En vertu de la loi Leonetti de 2005, toute personne en phase terminale d’une maladie incurable peut demander à ce que l’on cesse son traitement. Dix ans plus tard, la loi Claeys-Leonetti de 2016 a instauré un droit « à la sédation profonde et continue pour les malades en phase terminale ». Concrètement, cela veut dire que les patients atteints d’une maladie incurable en phase terminale peuvent bénéficier d’une sédation continue qui leur permettra « d’échapper » à l’agonie : c’est ce que Jean Leonetti, artisan de cette loi, appelait « le droit à dormir pour ne pas souffrir ».

Cette loi a posé des problèmes d’application. On a relevé des cas, terribles, de médecins réveillant l’agonisant pour lui redemander s’il persiste dans son choix. Par ailleurs, toutes les équipes médicales n’accèdent pas à la demande du patient d’obtenir la sédation profonde et continue. Surtout, c’est la technique de la sédation profonde et continue du patient qui pose question. Elle impose d’arrêter l’hydratation et la nutrition du patient, jusqu’à la mort. Cela peut durer plusieurs jours, voire plusieurs semaines. Et cela, bien que le patient soit endormi, pose évidemment des questions éthiques.

Cette technique n’est pas conforme au souhait de beaucoup de nos concitoyens, qui souhaitent certes abréger leurs souffrances, mais toutefois mourir dans la dignité.

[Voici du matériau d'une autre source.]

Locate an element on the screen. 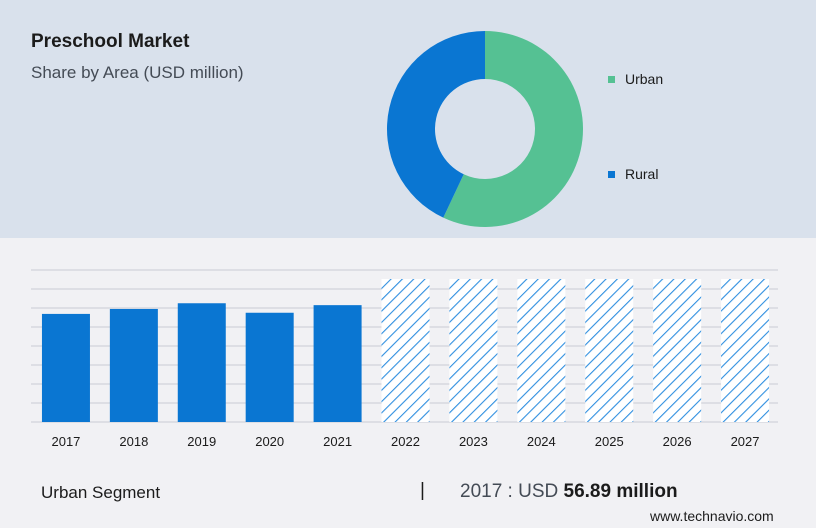 This screenshot has width=816, height=528. segment-label: Urban Segment is located at coordinates (101, 492).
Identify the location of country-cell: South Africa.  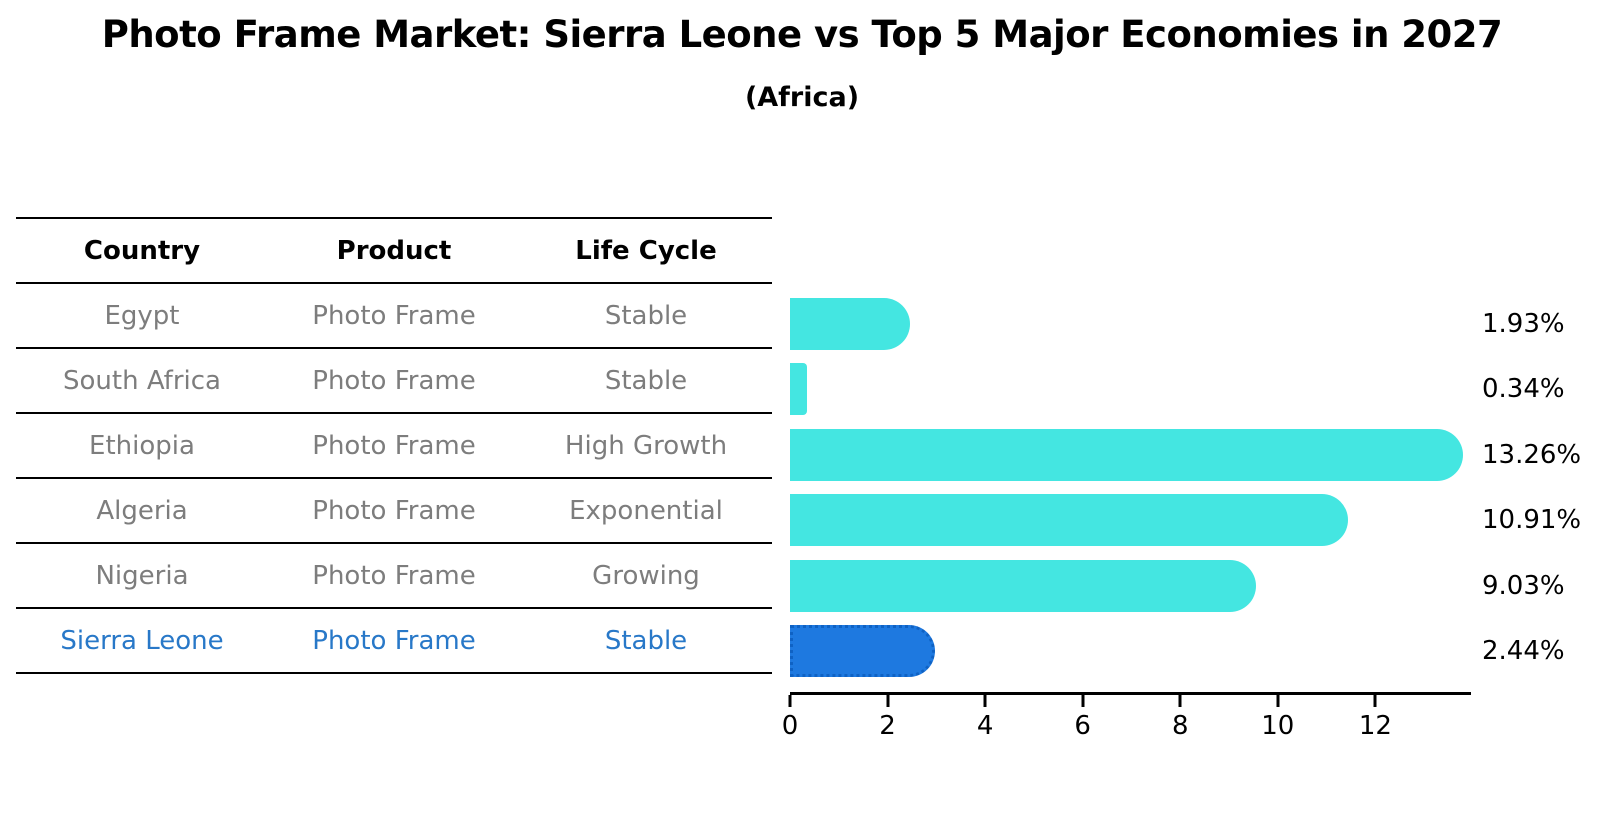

➡️ Quelles évolutions avec la loi Falorni ?

En vertu de la proposition de loi de Monsieur Falorni, tout patient atteint d’une maladie grave et incurable à un stade avancé ou terminal pourra demander à bénéficier d’une aide active à mourir. Concrètement, à recevoir une injection létale de la part d’un médecin.

Cette procédure fera l’objet d’un contrôle rigoureux impliquant trois médecins et non le seul médecin traitant. La demande sera évidemment révocable à tout moment par l’intéressé. Les médecins ne seront aucunement dans l’obligation de pratiquer cette aide à mourir s’ils ne le souhaitent pas.